Verkehrsminister greift Kranich unter die Flügel

■ Bundesrechnungshof stoppt Millionenauftrag an Lufthansa

Bonn (taz) – Wegen „Verstoßes gegen das Gebot eines fairen Wettbewerbs“ hat der Bundesrechnungshof einen Staatsauftrag an die Lufthansa in Millionenhöhe vorerst gestoppt. Das geht aus einem vertraulichen Bericht der Frankfurter Behörde hervor, der der taz vorliegt.

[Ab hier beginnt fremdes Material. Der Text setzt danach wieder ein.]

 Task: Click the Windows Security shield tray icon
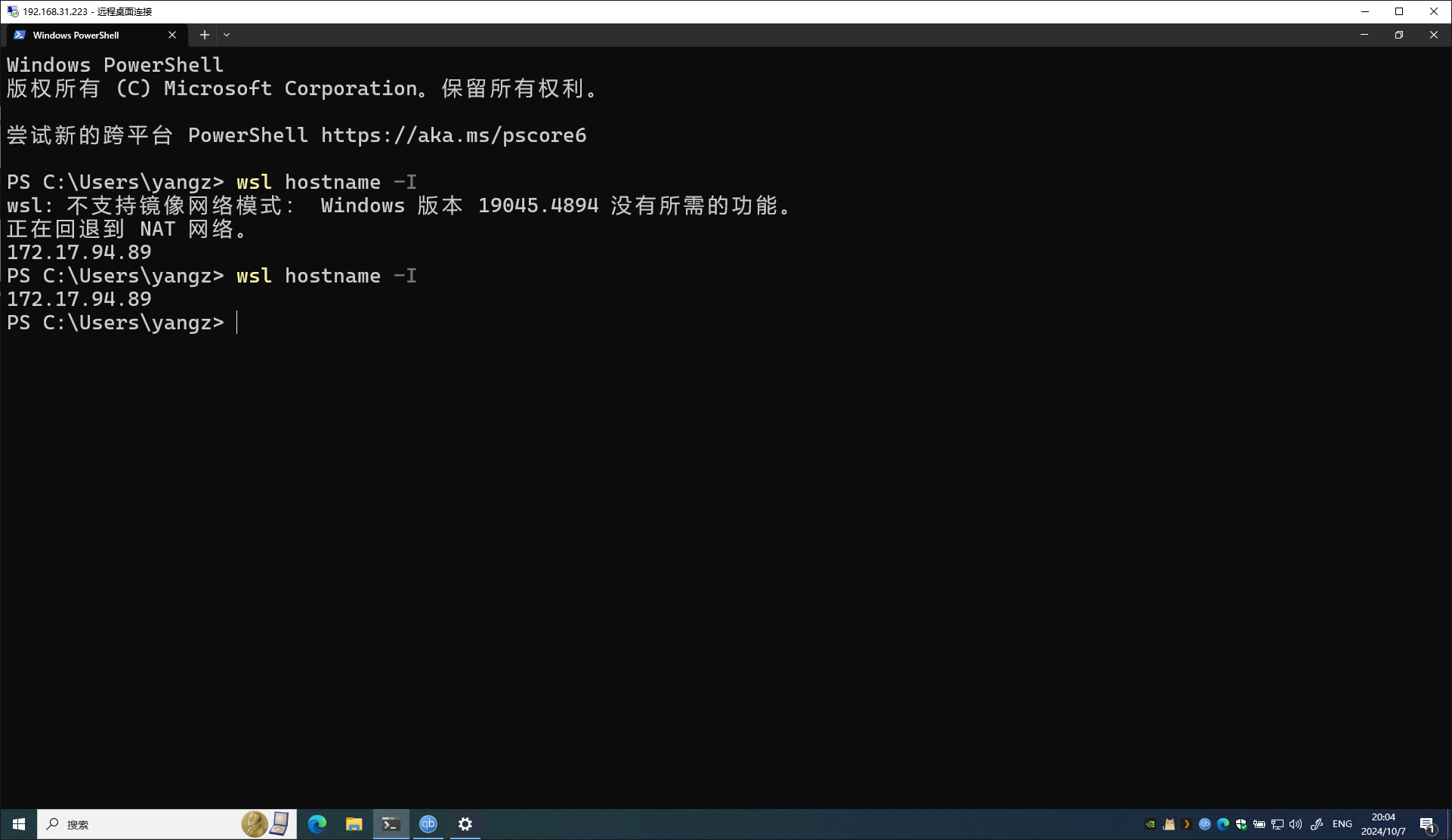coord(1241,824)
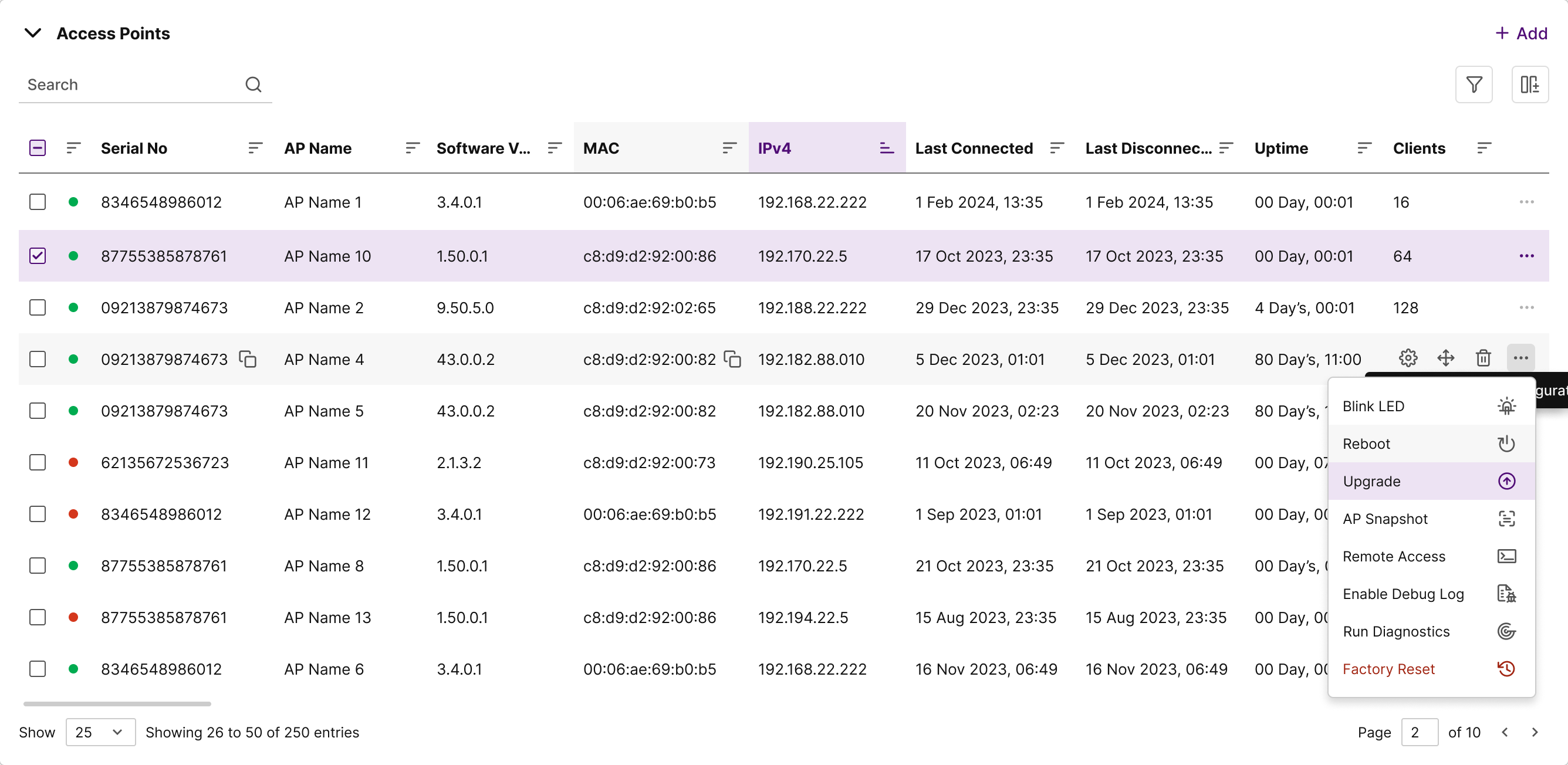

Das Bundesverkehrsministerium hatte der Lufthansa den Zuschlag gegeben für den Beamten- Shuttle, den täglichen Transport der Bundesbeamten zwischen Bonn und Berlin. Die Staatssekretärsrunde hatte den Großauftrag Ende September schon gebilligt, da bat der Haushaltsausschuß des Bundestags den Bundesrechnungshof den Fall zu überprüfen. Schließlich hält der Bund an der ehemaligen Staatslinie noch immer einen Anteil von 36 Prozent, den er dereinst möglichst profitabel verkaufen will.

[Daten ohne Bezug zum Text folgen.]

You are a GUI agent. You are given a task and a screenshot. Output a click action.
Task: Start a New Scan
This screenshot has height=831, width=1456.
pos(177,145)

Das Mißtrauen der Finanzpolitiker war gerechtfertigt. Der Bundesrechnungshof betrachtet das Vergabeverfahren als „nicht zu rechtfertigende Benachteiligung“ der Fluggesellschaft Germania, die sich ebenfalls um den lukrativen Auftrag beworben hatte. Demnach verlangte das Kölner Charterunternehmen für den Beamten- Shuttle bei der Angebotseröffnung 10 Millionen Mark und war „mit einem Abstand von knapp 7 Millionen Mark zur Lufthansa günstigste Bieterin“. Der Verlauf der darauf folgenden Vergabeverhandlungen läßt sich, laut Bundesrechnungshof, „unzureichend aus den Akten nachvollziehen“. Die Frankfurter Revisoren glauben jedoch, daß „die Bieter die Preise der Mitbewerber kannten“. Jedenfalls reduzierte die Lufthansa ihren Preis zunächst um 20 Prozent für alle Linienflüge, einen Tag vor der Entscheidung nochmals um 14,2 Prozent. Angesichts der „in ihrer Höhe kaum mehr plausiblen Preissenkungen“, haben die Prüfer „Zweifel an der Sorgfalt der ursprünglichen Kalkulation“.

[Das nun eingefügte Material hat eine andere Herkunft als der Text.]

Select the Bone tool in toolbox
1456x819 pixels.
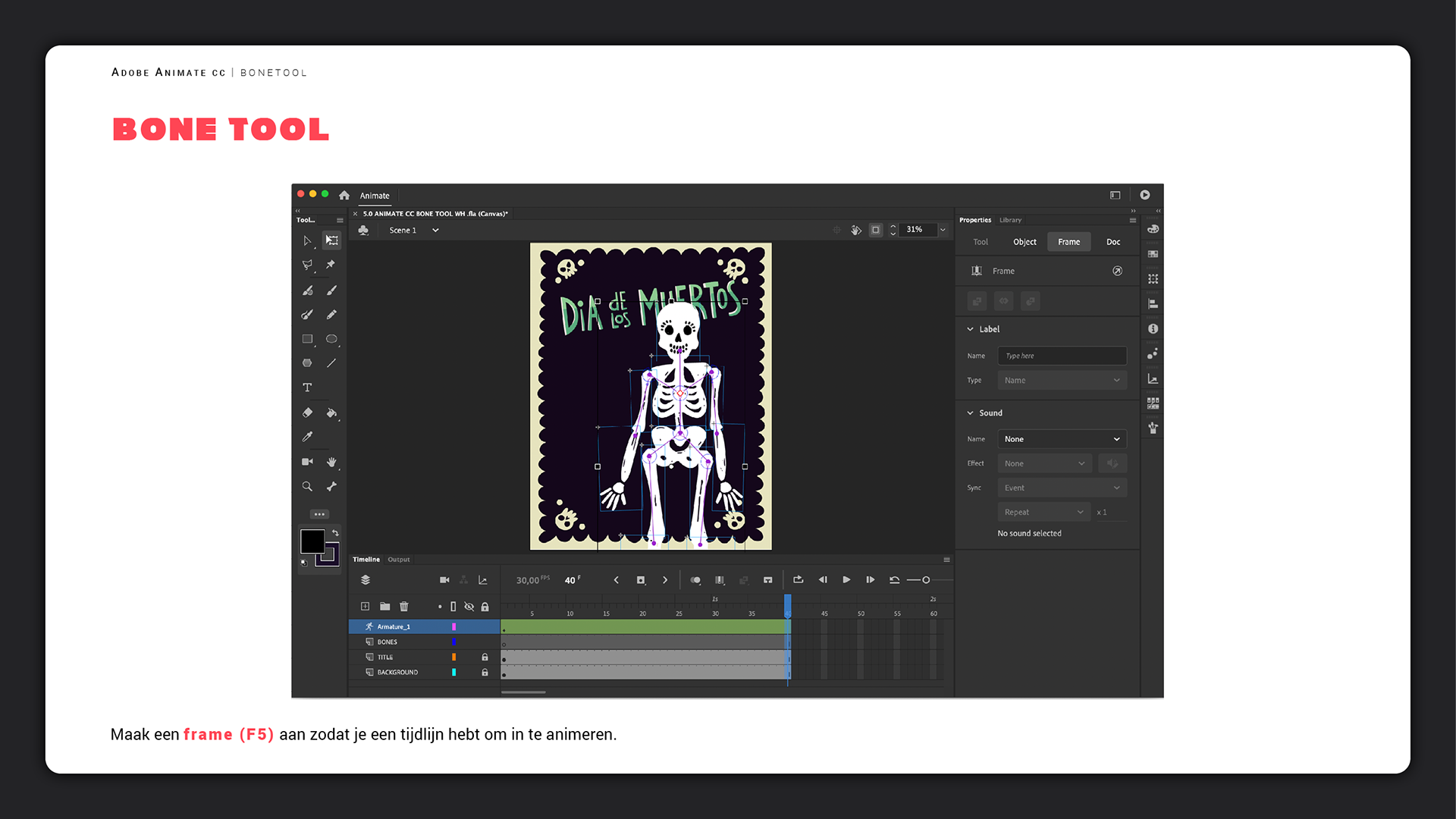click(331, 486)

Ganz anders das Verkehrsministerium: Als selbst der im nachhinein eingeräumte Rabatt von rund einem Drittel nicht reichte, um die Lufthansa als günstigsten Bieter auszuweisen, schufen die Ministerialbeamten ein Bewertungskriterium, das in der Ausschreibung gar nicht vorgesehen war: die zügige Abfertigung von Kollegen, die kürzer als geplant am Zielort verweilen. Im Fall Lufthansa ermittelten die Beamten auf diese Weise für jeden vierten Flug eine vermiedene Wartezeit von vermeintlich zwei Stunden. Die Summe rechneten sie zu einem Nutzen von rund 2,8 Millionen Mark zusammen, der vom Angebot der Lufthansa zu subtrahieren sei. Macht 8,2 Millionen Mark gegenüber knapp 10 Millionen Mark der Germania. Auf dieses Kalkül will sich der Rechnungshof nicht einlassen. „Kassenwirksam werden“, so hält er fest, „bei einem Auftrag an die LH nicht 8,2 Mio. DM, sondern etwa 11 Mio. DM.“

Zudem wird das Lufthansa-Angebot nach Ansicht des Bundesrechnungshofes ohnehin „der geforderten Leistung in zwei wichtigen Punkten nicht gerecht“. So könne Lufthansa die geforderte Beförderungsleistung nicht garantieren, auch sprenge der Kranich den geplanten Zeitrahmen der An- und Abflüge „bei fast jedem zweiten Flug“. Insgesamt eine „nicht zu rechtfertigende Benachteiligung eines Bieters, die zudem zu einem Schaden für den Bund führen würde“. Der Rechnungshof empfiehlt deshalb „mit Nachdruck“, die Vergabeentscheidung rückgängig zu machen.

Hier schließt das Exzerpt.